Decrypting tt maps in ttm

Thomas Hellström thomas.hellstrom at linux.intel.com
Mon Sep 18 17:11:43 UTC 2023


On 9/18/23 17:52, Zack Rusin wrote:
> On Mon, 2023-09-18 at 17:13 +0200, Thomas Hellström wrote:
>> Hi,
>>
>> On 9/18/23 16:56, Thomas Hellström wrote:
>>> Hi Zack, Christian
>>>
>>> On 9/18/23 13:36, Christian König wrote:
>>>> Hi Zack,
>>>>
>>>> adding Thomas and Daniel.
>>>>
>>>> I briefly remember that I talked with Thomas and some other people
>>>> about that quite a while ago as well, but I don't fully remember the
>>>> outcome.
>>> Found one old thread, but didn't read it:
>>>
>>> https://lists.freedesktop.org/archives/dri-devel/2019-September/234100.html
>>>
>>>
>>> /Thomas
>>>
>>>
>> Ugh. Now starting to read that thread I have a vague recollection it all
>> ended with not supporting mapping any device pages whatsoever when SEV
>> was enabled, but rather resorting to llvmpipe and VM-local bos.
> Hi, Thomas.
>
> Thanks for finding this! I'd (of course) like to solve it properly and get vmwgfx
> running with 3d support with SEV-ES active instead of essentially disabling the
> driver when SEV-ES is active.
>
> I think there are two separate discussions there, the non-controversial one and the
> controversial one:
> 1) The non-controversial: is there a case where drivers would want encrypted memory
> for TT pages but not for io mem mappings? Because if not then as Christian pointed
> out we could just add pgprot_decrypted to ttm_io_prot and be essentially done. The
> current method of decrypting io mem but leaving sys mem mappings encrypted is a bit
> weird anyway.
>
> If the answer to that question is "yes, some driver does want the TT mappings to be
> encrypted" then your "[PATCH v2 3/4] drm/ttm, drm/vmwgfx: Correctly support support
> AMD memory encryption" solves that. I think getting one of those two in makes sense
> regardless of everything else, agreed?

Well, there is more to it I think.

IIRC, the AMD SME encryption mode has a way for a device to have the 
memory controller (?) encrypt / decrypt device traffic by using an 
address range alias, so in theory it supports encrypted TT pages, and 
the dma-layer may indeed hand encrypted DMA pages to TTM on such systems 
depending on the device's DMA mask. That's why I think that 
force_dma_unencrypted() export was needed, and If the amdgpu driver 
accesses TT memory in SME mode *without* pgprot_decrypted() and it still 
works, then I think that mode is actually used. How could it otherwise work?

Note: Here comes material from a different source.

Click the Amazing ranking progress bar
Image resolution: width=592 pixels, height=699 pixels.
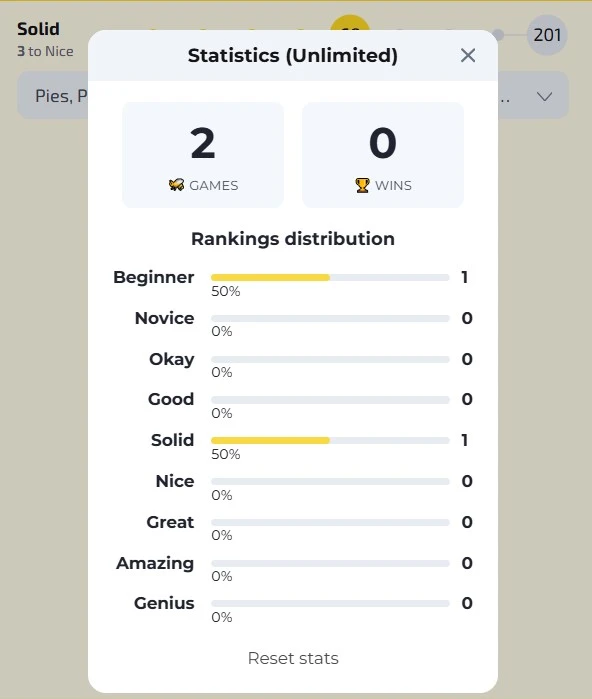tap(330, 563)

But anyway, I agree SEV-ES mode would *always* want pgprot_decrypted for 
dma allocated memory, whether it's in PL_SYSTEM or in PL_TT, but I guess 
the above SME case need to be sorted out first.

>
> 2) The controversial part of your series seems to be exporting of
> force_dma_unencrypted and its usage within ttm. Personally I'm perfectly ok with
> ignoring that for now. Getting #1 in is still a million times (rounded up to the
> nearest million) faster than just using llvmpipe in the guest. And getting #1 also
> fixes modern presentation on vmwgfx.


>
> So #1 is "make the driver work", while #2 is an optimisation - I think we should
> treat them as separate things/series. Does that make sense?

I guess that depends on the tradeoff between security and speed for 
people running SEV-enabled VMs. But giving them a choice is probably not 
a bad idea.

/Thomas


>
> z
>
> P.S. I forgot to cc dri-devel on the initial email, that wasn't by design. Sorry.
> I'm ok with moving the discussion to dri-devel.